Noting that he had just negotiated a 72 megawatt lease mostly via WhatsApp, Fateh predicted that society would become increasingly cellphone-based.
“In China, you can go out on a date and only carry your cell phone,” said Fateh. “In Japan, you can pay for a taxi by putting your cell phone in the center console and you’ve automatically paid. Even in developing nations, everything happens via cell phone. All those transactions are living in someone’s data center. “A data center has really become a class of real estate.”
Saleh Romeih (B’88), managing partner, SoftBank Vision Fund, described how technological innovation motivated him to change his life. After a career in banking, he reconnected at age 49 with a former boss, Rajeev Misra, and now helps the Vision Fund invest in cutting-edge technology.
“The vision of Masayoshi Son, CEO of Softbank, is that the technological revolution is just beginning, with the advent of the Internet of Things and Singularity,” said Romeih.

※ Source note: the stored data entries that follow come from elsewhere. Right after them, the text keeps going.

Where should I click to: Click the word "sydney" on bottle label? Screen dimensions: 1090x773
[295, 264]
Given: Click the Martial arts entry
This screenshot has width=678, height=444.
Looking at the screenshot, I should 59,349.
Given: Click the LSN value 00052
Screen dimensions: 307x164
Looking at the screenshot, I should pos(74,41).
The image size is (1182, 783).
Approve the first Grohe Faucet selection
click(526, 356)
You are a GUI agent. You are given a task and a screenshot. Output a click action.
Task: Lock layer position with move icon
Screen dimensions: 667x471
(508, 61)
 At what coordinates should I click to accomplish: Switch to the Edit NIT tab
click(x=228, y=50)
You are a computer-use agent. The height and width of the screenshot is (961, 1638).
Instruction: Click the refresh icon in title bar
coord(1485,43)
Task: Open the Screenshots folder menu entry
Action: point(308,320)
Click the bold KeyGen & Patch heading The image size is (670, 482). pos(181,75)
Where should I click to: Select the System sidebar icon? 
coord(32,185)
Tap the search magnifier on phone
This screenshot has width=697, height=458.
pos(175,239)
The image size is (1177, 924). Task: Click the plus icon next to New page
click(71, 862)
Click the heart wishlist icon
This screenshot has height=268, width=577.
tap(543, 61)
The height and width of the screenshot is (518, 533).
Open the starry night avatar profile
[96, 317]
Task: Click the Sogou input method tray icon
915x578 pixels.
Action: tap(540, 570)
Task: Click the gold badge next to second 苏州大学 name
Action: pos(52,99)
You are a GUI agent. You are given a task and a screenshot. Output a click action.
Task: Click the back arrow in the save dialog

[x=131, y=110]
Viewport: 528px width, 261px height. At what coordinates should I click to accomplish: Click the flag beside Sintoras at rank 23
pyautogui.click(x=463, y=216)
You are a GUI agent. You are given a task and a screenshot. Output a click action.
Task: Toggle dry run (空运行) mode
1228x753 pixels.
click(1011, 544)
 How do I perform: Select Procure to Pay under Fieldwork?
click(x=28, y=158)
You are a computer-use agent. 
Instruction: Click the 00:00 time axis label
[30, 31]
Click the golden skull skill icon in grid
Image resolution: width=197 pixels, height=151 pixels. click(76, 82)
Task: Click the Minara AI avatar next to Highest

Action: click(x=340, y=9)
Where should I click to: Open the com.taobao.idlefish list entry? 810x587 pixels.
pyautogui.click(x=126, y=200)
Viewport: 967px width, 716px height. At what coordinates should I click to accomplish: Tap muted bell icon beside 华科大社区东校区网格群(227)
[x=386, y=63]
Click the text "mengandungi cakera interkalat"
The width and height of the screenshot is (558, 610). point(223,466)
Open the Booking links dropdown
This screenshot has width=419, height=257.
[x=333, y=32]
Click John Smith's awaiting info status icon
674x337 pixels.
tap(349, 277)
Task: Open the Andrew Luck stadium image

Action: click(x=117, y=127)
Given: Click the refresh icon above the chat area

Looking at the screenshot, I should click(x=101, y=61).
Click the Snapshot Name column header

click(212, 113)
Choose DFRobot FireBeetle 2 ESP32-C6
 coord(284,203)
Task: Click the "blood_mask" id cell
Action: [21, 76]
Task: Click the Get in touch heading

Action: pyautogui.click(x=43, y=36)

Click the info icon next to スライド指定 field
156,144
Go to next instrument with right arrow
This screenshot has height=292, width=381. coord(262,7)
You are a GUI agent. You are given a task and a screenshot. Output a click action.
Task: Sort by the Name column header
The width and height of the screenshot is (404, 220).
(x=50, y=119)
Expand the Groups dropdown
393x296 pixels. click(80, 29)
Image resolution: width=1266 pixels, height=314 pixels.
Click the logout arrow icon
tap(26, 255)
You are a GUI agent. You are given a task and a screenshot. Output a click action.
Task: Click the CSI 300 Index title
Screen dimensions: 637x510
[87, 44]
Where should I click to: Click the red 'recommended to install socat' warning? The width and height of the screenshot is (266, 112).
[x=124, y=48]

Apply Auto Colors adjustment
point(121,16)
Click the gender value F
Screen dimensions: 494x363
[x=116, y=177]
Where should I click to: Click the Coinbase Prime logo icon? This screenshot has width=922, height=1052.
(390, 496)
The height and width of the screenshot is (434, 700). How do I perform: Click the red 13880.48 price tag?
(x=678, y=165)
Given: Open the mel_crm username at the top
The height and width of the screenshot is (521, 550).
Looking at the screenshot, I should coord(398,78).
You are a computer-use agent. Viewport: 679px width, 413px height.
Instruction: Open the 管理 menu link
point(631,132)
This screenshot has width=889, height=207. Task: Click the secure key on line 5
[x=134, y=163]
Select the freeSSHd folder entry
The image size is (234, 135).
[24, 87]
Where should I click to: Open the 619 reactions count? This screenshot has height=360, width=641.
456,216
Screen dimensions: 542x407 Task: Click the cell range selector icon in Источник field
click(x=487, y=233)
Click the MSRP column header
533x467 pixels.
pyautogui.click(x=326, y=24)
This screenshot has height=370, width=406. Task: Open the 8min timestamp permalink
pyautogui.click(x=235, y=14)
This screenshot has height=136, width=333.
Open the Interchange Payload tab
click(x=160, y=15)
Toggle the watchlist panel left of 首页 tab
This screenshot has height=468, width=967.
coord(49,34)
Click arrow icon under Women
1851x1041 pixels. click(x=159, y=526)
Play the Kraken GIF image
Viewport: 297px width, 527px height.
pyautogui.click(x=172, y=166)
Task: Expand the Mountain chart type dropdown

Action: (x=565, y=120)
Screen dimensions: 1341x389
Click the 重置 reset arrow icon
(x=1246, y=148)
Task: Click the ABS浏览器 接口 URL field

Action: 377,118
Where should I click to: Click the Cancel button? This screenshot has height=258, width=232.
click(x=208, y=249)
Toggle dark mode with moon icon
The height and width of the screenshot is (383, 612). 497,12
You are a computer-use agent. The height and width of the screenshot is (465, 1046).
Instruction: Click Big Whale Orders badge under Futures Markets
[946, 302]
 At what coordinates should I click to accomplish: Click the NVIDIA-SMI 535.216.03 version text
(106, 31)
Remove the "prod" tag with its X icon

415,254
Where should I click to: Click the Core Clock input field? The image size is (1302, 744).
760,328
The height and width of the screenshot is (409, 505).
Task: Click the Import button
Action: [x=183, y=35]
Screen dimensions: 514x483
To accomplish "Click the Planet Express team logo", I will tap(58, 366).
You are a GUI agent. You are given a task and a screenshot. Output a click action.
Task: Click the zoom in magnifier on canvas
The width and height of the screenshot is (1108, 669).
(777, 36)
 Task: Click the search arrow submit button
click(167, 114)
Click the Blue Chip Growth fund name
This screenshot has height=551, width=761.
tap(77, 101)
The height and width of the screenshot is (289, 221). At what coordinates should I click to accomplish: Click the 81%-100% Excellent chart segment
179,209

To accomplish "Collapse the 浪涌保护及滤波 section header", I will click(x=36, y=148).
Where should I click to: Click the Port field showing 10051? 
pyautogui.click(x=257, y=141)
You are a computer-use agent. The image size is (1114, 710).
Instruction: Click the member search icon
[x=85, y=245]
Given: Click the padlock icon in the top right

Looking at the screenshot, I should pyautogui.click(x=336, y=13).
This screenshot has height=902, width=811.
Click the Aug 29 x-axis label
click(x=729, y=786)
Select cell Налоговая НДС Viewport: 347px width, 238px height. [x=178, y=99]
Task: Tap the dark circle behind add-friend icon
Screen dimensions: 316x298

Romeih explained how the Vision Fund looks for markets where technology has the potential to make a huge impact, and then seeks out entrepreneurs with vision and connects their companies with others in the fund’s portfolio. The ultimate goal is to democratize access to global networks and create a better experience or product for consumers. Take insurance, a traditionally capital intensive sector but one the fund is looking at closely. Technology could reduce inefficiencies in insurance, enabling consumers to buy cover directly without the need to go through brokers, or speed up the claims process while reducing fraud. Technology could also allow insurers to make pricing fairer and more transparent, so that someone like Romeih—who drives his car only once or twice a month—isn’t paying the same rate as a neighbor who drives to work every day.
“It has to be something that will change the life of people, change the experience for the better, and drive out inefficiencies,” said Romeih. “That’s where we’re headed.”